Dataset entries:
───
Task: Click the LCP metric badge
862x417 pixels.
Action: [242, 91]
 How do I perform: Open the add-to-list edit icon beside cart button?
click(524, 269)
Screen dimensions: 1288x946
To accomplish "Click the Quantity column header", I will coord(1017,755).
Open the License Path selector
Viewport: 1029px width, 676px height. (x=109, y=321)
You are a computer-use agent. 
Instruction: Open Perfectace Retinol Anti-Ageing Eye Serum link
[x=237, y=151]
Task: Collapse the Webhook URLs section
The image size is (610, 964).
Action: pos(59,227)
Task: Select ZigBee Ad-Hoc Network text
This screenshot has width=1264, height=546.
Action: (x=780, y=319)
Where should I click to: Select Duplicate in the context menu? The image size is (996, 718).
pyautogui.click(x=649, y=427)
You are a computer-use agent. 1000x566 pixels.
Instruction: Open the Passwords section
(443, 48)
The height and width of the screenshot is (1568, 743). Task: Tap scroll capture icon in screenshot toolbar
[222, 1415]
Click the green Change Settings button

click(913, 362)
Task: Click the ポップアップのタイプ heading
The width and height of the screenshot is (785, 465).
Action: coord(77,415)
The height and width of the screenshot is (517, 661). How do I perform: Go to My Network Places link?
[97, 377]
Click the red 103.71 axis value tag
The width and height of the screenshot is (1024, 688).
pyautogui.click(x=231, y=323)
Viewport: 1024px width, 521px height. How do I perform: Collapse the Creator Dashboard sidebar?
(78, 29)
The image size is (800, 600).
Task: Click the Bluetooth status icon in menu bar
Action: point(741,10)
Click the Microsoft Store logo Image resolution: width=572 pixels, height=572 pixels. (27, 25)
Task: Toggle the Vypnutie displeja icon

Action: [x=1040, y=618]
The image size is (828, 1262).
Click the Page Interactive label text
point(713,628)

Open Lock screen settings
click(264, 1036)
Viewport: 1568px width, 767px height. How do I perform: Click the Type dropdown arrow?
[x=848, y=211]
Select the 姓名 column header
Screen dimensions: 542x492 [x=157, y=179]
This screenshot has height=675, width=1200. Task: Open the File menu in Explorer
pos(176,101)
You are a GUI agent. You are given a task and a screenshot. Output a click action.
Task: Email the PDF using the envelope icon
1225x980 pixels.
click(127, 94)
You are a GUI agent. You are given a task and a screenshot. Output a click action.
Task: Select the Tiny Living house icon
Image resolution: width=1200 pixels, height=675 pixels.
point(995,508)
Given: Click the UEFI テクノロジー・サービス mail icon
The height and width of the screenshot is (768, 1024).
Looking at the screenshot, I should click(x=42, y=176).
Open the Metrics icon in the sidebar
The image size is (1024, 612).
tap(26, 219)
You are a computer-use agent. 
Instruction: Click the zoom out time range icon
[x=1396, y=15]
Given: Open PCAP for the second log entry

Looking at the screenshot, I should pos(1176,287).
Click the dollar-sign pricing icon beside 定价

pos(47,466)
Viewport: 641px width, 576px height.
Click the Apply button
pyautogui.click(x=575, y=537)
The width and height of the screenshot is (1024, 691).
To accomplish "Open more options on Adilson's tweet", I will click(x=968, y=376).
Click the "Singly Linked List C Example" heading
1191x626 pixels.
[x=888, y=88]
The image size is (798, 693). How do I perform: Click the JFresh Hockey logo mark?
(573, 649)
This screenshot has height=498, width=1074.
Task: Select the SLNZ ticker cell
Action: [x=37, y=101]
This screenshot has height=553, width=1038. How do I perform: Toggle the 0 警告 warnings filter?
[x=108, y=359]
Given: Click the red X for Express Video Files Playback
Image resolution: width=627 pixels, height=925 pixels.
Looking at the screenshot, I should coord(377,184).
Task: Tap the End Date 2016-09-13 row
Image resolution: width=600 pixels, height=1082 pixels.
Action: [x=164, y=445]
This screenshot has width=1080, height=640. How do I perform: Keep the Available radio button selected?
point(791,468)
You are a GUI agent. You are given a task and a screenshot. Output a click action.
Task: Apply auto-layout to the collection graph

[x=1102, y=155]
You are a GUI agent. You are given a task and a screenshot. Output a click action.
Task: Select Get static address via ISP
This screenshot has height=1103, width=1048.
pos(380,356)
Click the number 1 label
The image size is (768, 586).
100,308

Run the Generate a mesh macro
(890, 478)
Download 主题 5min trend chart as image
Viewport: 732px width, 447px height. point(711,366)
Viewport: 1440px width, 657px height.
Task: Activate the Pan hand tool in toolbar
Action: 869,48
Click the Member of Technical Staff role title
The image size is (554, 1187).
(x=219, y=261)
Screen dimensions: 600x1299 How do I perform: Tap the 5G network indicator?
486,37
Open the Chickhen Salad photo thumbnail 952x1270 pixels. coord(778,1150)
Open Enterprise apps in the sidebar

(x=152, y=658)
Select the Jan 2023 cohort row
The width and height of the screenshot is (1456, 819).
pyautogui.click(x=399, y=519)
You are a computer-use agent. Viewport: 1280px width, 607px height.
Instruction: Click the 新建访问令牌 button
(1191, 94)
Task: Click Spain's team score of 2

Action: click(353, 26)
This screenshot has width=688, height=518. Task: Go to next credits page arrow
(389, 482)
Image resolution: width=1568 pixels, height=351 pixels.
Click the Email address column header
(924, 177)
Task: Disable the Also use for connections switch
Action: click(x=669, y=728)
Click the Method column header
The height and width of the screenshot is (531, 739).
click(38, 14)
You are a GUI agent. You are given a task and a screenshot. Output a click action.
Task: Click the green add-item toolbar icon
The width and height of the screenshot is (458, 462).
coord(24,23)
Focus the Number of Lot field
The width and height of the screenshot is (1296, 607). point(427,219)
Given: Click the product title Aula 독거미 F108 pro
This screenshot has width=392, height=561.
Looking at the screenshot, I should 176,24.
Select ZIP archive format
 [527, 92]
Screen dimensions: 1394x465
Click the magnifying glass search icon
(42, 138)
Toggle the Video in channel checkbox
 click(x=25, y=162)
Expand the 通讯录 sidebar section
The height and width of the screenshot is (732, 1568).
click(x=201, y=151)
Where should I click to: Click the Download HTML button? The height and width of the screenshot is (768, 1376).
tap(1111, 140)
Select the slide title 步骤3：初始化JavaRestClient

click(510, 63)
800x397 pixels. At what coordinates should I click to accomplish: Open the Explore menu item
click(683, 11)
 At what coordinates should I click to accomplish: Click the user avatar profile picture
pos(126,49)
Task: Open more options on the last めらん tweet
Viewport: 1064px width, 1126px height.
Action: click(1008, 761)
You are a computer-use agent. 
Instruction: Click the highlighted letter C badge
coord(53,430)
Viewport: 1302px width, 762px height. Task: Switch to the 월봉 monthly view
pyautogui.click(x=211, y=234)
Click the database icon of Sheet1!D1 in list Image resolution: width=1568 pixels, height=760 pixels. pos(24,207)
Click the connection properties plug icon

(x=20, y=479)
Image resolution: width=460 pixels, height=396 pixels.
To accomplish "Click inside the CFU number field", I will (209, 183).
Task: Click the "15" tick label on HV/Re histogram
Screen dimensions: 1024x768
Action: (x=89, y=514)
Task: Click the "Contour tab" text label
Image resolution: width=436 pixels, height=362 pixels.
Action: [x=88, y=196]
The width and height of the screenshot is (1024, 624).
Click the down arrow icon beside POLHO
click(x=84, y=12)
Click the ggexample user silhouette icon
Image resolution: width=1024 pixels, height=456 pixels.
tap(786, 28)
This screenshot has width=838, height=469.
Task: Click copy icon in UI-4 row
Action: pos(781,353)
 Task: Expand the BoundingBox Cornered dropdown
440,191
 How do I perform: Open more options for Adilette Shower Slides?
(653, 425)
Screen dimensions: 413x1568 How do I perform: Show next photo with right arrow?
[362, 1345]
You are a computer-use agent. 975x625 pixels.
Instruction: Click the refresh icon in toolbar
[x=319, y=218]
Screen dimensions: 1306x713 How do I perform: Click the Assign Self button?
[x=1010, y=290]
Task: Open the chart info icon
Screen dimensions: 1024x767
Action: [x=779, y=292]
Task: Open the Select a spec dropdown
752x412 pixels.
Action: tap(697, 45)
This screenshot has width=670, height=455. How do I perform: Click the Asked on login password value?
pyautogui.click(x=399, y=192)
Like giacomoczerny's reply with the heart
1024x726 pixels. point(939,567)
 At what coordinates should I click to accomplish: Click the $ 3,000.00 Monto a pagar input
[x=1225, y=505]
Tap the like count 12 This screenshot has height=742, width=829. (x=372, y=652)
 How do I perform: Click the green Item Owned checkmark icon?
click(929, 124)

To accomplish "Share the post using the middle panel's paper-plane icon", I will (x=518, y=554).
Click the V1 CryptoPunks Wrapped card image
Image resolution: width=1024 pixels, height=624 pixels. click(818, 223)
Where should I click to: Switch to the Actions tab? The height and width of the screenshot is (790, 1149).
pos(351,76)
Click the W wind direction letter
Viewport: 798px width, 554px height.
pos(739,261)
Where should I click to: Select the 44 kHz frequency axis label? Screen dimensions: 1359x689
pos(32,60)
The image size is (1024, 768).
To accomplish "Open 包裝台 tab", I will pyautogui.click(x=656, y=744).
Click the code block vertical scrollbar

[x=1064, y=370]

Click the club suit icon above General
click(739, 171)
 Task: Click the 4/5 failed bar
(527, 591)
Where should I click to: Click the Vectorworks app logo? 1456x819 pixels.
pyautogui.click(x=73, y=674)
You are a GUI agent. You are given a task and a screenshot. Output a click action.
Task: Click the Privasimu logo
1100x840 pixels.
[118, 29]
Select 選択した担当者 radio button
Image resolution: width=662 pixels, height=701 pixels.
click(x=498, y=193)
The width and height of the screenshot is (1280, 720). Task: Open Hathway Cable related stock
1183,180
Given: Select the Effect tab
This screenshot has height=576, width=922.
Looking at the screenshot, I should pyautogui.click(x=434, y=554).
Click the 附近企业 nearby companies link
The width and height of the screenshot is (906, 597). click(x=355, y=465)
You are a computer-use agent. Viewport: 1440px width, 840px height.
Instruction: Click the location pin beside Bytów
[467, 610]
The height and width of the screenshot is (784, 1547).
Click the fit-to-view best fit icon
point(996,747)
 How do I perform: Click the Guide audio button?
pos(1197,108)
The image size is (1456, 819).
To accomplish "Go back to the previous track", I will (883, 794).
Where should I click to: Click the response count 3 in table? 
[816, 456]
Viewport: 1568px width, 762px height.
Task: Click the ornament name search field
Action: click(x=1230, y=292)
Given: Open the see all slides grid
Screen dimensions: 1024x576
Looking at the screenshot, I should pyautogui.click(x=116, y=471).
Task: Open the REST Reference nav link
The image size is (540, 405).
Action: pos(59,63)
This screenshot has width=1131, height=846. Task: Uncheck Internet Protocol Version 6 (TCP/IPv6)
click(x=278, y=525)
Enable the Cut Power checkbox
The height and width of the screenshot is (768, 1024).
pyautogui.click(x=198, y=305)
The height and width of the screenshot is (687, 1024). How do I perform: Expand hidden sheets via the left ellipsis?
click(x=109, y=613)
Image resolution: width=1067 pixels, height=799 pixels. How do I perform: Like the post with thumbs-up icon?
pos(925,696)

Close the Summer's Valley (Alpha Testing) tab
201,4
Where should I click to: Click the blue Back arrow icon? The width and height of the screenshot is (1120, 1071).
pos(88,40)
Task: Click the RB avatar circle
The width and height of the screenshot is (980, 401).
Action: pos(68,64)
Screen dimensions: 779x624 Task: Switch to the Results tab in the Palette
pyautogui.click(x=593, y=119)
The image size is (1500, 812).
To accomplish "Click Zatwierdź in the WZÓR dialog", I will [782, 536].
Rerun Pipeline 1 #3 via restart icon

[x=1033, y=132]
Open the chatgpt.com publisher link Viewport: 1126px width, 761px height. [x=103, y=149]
───
_TASK DETAILS_:
The answer must consist of every line from the data that contains the word "tweet".

_SOLVED EXERCISE_:
To accomplish "Open more options on Adilson's tweet", I will click(x=968, y=376).
Task: Open more options on the last めらん tweet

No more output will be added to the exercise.